An important role of specification is to enable local reasoning. A
module together with a specification of what it does allows someone to use the
module without looking at the rest of
it (its implementation). We can also judge whether the rest of the program works
just based on this specification, and without
looking at the code of the module. However, we cannot generally reason locally about the
individual functions in module implementations. The problem
is that we don't have enough information about the relationship between the
concrete types (e.g., int list, bool vector) and the
corresponding abstract type (e.g., set). This lack of information
can be addressed by adding two new kinds of comments to the implementation: and abstraction
function and a representation invariant for the data type.

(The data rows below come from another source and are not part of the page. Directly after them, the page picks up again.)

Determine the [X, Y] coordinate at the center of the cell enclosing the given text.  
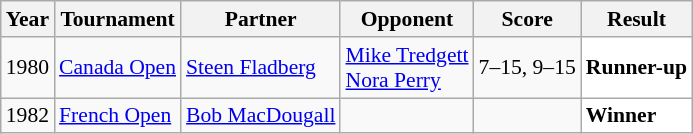
7–15, 9–15 [528, 68]
Score [528, 19]
Canada Open [118, 68]
Year [28, 19]
Mike Tredgett Nora Perry [406, 68]
1980 [28, 68]
Partner [260, 19]
Steen Fladberg [260, 68]
Runner-up [636, 68]
1982 [28, 116]
French Open [118, 116]
Bob MacDougall [260, 116]
Result [636, 19]
Opponent [406, 19]
Winner [636, 116]
Tournament [118, 19]
Capture the cell that displays the provided text and extract its (X, Y) central coordinate. 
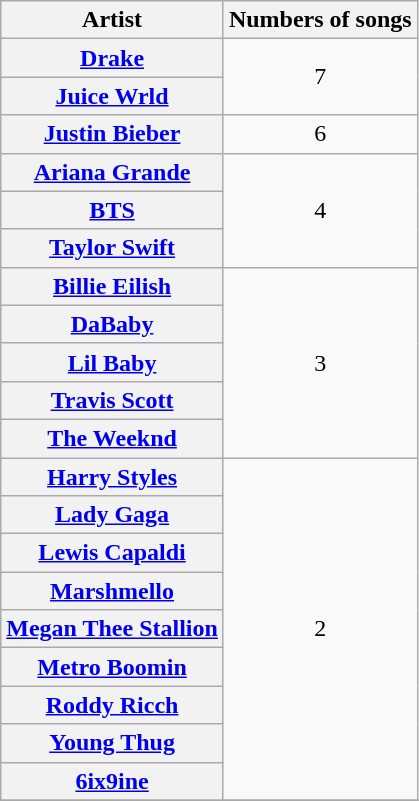
Harry Styles (112, 477)
Artist (112, 20)
Numbers of songs (320, 20)
Metro Boomin (112, 667)
Roddy Ricch (112, 705)
7 (320, 77)
Lil Baby (112, 362)
Marshmello (112, 591)
Billie Eilish (112, 286)
6ix9ine (112, 781)
Justin Bieber (112, 134)
2 (320, 630)
Lewis Capaldi (112, 553)
6 (320, 134)
4 (320, 210)
Lady Gaga (112, 515)
Young Thug (112, 743)
Travis Scott (112, 400)
Megan Thee Stallion (112, 629)
The Weeknd (112, 438)
Taylor Swift (112, 248)
DaBaby (112, 324)
Drake (112, 58)
BTS (112, 210)
Ariana Grande (112, 172)
3 (320, 362)
Juice Wrld (112, 96)
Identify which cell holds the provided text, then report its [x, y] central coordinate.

It is important to note that a strong rep invariant is not always the best choice, because it restricts future changes to the module. As we saw in the simple case of enforcing no duplicates in a list, operations may be implemented assuming that that the rep invariant holds for the input. If the rep invariant is ever weakened (made more permissive), some parts of the implementation may break. Thus, one of the most important purposes of the rep invariant is to document exactly what may and what may not be safely changed about a module implementation. A weaker rep invariant forces the implementer to work harder to produce a correct implementation, because less can be assumed about concrete representation values, but conversely it gives more flexibility for future changes to the code.